In conclusion, we have comprehensively characterized the targets and biological pathways disrupted by ART in the context of colorectal cancer. We propose a heme-centric mechanism to explain ART activation and specificity in cancers. Based on this heme-centric activation model, we further designed a novel ART combination therapy by incorporation of a heme precursor ALA as a potent enhancer of ART’s anticancer effects, and demonstrated the efficacy of this combination in both cancer cell lines and animal models. Since both artesunate and ALA are clinically used and well-tolerated,[52] this combination has the potential to be safely applied to subsequent clinical testing, pending further study into its pharmacokinetics and pharmacodynamics profiles. As the level of free ferrous iron is relatively high in cancer cells and it can catalyze the breakage of the endoperoxide bridge of ART,[18−24] its contribution both to ART activation and to downstream events in cell lines and animal models should be further investigated.
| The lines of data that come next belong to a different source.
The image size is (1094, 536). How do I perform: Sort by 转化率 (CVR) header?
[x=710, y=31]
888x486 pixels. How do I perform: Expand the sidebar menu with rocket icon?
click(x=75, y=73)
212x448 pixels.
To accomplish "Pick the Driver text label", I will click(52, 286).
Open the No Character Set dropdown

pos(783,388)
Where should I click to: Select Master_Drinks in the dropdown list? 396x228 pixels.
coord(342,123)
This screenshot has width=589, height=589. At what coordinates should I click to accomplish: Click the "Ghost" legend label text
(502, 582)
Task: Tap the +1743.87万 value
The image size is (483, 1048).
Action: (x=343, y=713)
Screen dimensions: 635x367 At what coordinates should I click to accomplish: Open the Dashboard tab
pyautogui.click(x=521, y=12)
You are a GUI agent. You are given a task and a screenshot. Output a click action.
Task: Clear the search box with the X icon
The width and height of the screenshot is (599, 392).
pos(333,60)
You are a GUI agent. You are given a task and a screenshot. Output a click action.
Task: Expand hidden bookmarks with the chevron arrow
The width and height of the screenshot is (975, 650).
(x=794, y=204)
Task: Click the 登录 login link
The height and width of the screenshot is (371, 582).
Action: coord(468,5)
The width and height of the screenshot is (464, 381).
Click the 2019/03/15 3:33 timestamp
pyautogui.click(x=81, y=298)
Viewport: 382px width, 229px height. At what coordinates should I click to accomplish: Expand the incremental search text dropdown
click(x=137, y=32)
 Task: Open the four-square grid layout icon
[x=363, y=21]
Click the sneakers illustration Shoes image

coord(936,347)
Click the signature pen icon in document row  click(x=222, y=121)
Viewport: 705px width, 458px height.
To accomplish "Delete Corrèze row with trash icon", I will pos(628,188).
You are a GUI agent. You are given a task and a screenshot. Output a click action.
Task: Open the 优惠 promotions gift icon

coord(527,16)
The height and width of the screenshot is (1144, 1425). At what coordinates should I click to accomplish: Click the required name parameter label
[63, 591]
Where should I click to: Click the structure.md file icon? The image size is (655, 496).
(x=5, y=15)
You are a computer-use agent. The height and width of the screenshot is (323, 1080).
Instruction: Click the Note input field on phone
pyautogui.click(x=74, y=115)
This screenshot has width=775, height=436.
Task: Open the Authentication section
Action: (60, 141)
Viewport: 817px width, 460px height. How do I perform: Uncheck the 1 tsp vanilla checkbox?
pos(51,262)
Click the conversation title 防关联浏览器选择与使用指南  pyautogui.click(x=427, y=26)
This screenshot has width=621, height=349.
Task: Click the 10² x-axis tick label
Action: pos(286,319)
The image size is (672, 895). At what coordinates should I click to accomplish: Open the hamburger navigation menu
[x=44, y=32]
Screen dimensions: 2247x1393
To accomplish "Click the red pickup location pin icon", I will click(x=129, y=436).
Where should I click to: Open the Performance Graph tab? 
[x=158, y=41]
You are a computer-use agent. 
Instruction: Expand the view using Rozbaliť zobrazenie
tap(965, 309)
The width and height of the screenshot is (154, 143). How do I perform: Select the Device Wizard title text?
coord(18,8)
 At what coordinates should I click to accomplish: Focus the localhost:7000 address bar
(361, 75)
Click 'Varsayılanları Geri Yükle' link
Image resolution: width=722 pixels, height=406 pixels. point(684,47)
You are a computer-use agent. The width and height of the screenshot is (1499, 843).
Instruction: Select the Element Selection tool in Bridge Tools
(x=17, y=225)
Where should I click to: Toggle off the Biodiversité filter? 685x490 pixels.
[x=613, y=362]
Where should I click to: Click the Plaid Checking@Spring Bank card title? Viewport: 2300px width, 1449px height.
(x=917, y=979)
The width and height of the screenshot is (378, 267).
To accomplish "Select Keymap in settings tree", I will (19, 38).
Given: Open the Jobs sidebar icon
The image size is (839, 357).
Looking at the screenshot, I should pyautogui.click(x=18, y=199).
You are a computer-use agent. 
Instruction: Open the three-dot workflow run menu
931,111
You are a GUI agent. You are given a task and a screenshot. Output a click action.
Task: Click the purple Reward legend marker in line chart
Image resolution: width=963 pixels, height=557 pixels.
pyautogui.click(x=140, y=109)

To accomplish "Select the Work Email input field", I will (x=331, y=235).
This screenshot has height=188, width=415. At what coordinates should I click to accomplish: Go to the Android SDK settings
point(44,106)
Iron-based strategies, such as the well-reported coadministration of ART with holotransferrin,[57,58] might also turn out to be an interesting avenue of exploration in conjunction with the presently described heme-based combination. Finally, alternative formulations such as several artemisinin-derived dimers[7−10,22,59,60] with higher anticancer potency have been developed recently, and these promising artemisinin derivatives can also be tested as combination therapy in the future.